Numerical investigation of flow instabilities in T-shaped micro-mixers: benchmark between finite volume and spectral element methods

Micro-reactors are a new attractive technology for process development and intensification in the pharmaceutical and fine chemistry industries that currently mostly rely on batch/semi-batch processes, often operated with high dilution to avoid reaction runaway. Instead, micro-reactors, made of channels < 1 mm, work continuously with high heat transfer capacity due to the high surface to volume ratio, allowing low dilution and hence high yield, low energy consumption and environmental impact. Moreover, scale-up procedures from lab to industrial scale are not needed, as the required production rate is simply met by a numbering-up of the reactors. The flow is laminar so special techniques should be adopted to promote mixing; in particular, passive micro-reactors are able to mix efficiently reactants without any external force and just through a special design, able to break the flow symmetries. In the simplest passive micro-reactor the inlets join the main channel with T-shaped branches. So far, its efficiency for liquid mixing has been studied using water, thus identifying different flow regimes depending on the Reynolds number.
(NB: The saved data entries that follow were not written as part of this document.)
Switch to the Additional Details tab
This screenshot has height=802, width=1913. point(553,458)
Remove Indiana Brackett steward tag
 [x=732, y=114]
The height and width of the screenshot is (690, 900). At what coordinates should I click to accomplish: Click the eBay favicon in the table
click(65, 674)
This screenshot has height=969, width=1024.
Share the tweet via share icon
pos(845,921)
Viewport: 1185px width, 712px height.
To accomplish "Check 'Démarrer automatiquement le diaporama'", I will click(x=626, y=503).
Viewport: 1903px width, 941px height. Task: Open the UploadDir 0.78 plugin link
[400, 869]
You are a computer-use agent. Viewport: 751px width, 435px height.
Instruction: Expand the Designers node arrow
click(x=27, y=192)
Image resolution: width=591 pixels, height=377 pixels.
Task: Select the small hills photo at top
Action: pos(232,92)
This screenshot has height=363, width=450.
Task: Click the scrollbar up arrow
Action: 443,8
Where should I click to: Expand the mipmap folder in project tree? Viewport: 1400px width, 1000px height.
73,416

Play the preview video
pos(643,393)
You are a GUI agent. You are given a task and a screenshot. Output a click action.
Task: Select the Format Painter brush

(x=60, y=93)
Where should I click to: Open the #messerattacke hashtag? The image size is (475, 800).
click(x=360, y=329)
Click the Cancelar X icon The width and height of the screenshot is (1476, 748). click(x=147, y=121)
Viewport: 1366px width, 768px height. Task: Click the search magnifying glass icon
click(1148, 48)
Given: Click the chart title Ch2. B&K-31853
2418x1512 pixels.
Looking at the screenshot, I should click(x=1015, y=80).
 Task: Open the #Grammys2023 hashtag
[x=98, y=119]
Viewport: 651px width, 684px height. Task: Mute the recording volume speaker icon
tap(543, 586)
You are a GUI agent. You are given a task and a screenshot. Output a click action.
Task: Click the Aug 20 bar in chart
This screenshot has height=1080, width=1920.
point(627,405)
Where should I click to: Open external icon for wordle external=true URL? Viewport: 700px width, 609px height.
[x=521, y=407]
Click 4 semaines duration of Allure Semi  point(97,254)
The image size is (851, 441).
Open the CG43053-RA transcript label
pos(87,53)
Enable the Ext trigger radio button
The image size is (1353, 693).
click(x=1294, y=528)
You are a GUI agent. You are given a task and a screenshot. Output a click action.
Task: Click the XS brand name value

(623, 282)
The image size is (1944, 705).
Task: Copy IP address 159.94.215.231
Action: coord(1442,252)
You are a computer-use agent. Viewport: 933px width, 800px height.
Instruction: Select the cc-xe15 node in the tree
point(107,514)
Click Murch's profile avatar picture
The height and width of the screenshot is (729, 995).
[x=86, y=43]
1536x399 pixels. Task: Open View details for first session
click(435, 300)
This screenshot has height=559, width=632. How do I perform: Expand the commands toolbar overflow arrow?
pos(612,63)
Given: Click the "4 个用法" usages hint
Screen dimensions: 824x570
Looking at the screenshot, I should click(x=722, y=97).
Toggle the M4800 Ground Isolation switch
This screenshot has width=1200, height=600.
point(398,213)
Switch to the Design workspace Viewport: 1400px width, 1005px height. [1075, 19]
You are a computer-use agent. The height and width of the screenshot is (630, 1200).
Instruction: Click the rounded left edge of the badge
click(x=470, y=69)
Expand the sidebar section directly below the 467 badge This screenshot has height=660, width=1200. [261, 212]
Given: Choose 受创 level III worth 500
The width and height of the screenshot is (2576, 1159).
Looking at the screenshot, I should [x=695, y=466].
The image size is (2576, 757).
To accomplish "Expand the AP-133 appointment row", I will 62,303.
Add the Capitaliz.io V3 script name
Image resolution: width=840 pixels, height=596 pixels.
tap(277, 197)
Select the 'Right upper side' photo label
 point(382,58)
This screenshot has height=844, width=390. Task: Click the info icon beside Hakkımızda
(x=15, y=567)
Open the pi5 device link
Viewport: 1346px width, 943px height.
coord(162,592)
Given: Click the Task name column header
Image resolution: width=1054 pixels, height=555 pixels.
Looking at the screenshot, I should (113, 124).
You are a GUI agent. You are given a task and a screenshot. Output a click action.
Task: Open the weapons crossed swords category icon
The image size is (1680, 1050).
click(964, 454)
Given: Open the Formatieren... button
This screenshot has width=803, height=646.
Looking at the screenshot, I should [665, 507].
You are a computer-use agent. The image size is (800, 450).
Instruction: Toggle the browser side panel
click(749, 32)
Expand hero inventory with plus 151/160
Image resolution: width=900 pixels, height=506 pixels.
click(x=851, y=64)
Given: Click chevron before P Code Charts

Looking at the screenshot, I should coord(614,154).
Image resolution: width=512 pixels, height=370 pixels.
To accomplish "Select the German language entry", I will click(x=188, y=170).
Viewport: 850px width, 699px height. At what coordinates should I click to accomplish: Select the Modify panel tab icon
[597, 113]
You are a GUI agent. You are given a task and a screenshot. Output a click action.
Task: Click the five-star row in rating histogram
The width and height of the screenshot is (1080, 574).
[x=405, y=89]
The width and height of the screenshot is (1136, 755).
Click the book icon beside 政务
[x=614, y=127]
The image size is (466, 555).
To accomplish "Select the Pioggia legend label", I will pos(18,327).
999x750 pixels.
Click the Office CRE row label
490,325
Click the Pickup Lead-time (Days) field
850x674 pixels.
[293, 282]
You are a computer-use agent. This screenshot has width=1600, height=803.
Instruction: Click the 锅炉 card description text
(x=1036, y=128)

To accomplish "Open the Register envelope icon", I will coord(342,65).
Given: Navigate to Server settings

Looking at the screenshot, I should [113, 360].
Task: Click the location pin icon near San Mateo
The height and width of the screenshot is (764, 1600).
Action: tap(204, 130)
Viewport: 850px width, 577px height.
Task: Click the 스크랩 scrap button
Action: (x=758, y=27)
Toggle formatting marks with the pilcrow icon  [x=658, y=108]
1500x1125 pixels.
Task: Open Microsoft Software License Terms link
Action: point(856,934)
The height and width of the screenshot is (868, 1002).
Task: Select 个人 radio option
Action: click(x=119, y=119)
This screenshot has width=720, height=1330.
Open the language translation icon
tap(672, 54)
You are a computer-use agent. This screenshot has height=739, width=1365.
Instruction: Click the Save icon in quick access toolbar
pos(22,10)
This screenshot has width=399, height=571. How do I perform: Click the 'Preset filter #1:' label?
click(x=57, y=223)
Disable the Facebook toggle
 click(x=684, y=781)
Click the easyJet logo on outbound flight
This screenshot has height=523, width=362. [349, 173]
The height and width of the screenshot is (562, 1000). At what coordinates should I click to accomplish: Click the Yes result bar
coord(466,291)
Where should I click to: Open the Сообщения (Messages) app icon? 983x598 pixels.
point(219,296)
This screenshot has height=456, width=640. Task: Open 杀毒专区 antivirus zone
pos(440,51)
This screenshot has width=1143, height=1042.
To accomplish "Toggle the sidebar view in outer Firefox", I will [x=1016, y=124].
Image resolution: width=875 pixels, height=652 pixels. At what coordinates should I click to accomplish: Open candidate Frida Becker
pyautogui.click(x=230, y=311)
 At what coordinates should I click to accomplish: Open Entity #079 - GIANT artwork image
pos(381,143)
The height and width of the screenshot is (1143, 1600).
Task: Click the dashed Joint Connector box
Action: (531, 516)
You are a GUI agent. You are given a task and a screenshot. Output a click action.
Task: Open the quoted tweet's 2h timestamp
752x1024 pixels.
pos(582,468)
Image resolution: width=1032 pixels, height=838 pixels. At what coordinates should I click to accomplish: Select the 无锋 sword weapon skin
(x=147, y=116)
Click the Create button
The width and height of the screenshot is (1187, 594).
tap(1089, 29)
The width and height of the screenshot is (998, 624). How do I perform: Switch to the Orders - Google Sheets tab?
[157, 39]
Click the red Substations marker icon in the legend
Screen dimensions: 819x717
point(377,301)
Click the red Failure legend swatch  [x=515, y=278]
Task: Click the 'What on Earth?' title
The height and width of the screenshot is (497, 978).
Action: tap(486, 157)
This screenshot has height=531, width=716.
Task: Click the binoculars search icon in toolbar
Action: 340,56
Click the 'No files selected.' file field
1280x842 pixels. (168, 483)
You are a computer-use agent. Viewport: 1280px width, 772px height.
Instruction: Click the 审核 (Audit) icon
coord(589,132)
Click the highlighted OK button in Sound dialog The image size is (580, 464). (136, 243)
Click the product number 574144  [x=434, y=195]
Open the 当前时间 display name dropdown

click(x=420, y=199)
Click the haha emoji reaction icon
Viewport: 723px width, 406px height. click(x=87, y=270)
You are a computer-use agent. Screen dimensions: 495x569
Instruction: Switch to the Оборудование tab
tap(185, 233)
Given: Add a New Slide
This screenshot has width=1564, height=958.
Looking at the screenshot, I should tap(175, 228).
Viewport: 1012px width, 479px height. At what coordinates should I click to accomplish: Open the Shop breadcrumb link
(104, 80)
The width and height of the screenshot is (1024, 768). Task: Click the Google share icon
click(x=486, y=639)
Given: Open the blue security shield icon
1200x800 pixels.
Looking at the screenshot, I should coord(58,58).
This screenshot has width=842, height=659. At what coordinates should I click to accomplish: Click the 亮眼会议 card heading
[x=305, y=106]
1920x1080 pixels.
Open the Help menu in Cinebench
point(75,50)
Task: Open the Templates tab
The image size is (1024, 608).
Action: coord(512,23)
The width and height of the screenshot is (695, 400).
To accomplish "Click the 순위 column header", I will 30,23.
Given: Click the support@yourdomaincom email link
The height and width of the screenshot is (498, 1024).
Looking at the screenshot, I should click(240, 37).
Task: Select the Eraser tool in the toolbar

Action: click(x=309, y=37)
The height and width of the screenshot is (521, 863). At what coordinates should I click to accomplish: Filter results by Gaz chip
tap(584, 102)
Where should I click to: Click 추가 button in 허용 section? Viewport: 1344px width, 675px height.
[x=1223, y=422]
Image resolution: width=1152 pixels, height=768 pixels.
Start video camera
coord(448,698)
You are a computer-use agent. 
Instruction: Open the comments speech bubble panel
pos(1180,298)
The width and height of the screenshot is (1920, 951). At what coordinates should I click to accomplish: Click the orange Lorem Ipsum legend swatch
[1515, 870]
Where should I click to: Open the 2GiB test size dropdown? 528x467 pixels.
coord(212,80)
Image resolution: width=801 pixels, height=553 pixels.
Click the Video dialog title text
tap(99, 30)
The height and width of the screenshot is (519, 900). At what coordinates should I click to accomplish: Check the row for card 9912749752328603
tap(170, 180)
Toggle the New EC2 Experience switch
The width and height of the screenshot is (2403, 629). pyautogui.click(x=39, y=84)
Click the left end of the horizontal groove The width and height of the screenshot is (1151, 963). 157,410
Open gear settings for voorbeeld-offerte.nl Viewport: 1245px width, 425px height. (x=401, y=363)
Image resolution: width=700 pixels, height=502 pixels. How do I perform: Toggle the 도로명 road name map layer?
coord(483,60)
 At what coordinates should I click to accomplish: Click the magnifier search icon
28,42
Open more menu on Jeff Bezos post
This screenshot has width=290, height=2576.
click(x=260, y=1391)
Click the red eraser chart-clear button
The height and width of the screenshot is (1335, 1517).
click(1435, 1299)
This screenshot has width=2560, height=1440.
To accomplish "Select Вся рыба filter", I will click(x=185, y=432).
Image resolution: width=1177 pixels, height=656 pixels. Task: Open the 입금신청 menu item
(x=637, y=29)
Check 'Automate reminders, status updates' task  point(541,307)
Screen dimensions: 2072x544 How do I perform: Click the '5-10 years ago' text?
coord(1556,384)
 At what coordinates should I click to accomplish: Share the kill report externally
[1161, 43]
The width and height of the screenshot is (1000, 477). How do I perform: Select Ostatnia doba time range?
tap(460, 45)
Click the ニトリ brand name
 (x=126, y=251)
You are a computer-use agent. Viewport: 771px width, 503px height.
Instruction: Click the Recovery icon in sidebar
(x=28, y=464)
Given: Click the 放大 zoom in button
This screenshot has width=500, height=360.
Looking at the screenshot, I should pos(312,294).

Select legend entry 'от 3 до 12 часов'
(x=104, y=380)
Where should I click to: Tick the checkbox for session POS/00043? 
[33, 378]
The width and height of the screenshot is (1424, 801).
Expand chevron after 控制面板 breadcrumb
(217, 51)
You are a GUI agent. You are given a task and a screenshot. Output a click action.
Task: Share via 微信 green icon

Surprisingly, unsteady time-periodic motions, able to improve mixing, were observed in the laminar regime. Experiments in micro-reactors are difficult to be carried out because of the small dimensions; moreover the analysis of flow instabilities requires high acquisition rates, thus adding further complexity; hence computational Fluid Dynamics (CFD) appears well suited to address the problem. The present work employs Direct Numerical Simulations (DNS) to investigate the unsteady flow regime in T-mixers using both water and non-ideal mixtures as inlet fluids. Indeed, there is a lack of information for the latters, even though the practical use of micro-reactors involves fluids different than water and often of organic nature. DNS were performed with two different CFD codes: the commercial finite volume solver Fluent by ANSYS Inc. and the open source spectral-element code NEK5000. Although the different numerical setup, the comparison between the two approaches was very satisfactory. The flow instabilities were found to be present for different mixture rheology and in all cases were able to improve mixing even by more than 50%.